**About this exercise**
In the records below, the line containing "Zestawienie SQL: Wiekowanie" is the first to keep. Retype it and all later lines exactly, through the end.

**Data supplied**
□ □ □ □ □ □ □
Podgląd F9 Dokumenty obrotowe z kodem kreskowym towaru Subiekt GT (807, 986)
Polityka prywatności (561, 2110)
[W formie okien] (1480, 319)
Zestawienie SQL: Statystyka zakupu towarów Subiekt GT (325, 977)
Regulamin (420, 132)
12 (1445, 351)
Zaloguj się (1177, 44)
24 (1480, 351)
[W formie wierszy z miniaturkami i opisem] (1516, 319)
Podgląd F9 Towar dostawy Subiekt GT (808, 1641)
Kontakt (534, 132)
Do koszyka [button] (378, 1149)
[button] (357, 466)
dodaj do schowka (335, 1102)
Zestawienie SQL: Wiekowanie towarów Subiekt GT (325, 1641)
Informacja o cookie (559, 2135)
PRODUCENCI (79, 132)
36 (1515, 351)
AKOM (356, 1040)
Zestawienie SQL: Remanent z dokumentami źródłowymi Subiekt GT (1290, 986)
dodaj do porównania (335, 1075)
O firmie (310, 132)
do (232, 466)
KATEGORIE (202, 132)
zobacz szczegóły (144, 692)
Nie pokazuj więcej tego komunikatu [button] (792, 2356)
□ □ □ □ □ □ □
**Written solution**
Zestawienie SQL: Wiekowanie towarów Subiekt GT (325, 1641)
Informacja o cookie (559, 2135)
PRODUCENCI (79, 132)
36 (1515, 351)
AKOM (356, 1040)
Zestawienie SQL: Remanent z dokumentami źródłowymi Subiekt GT (1290, 986)
dodaj do porównania (335, 1075)
O firmie (310, 132)
do (232, 466)
KATEGORIE (202, 132)
zobacz szczegóły (144, 692)
Nie pokazuj więcej tego komunikatu [button] (792, 2356)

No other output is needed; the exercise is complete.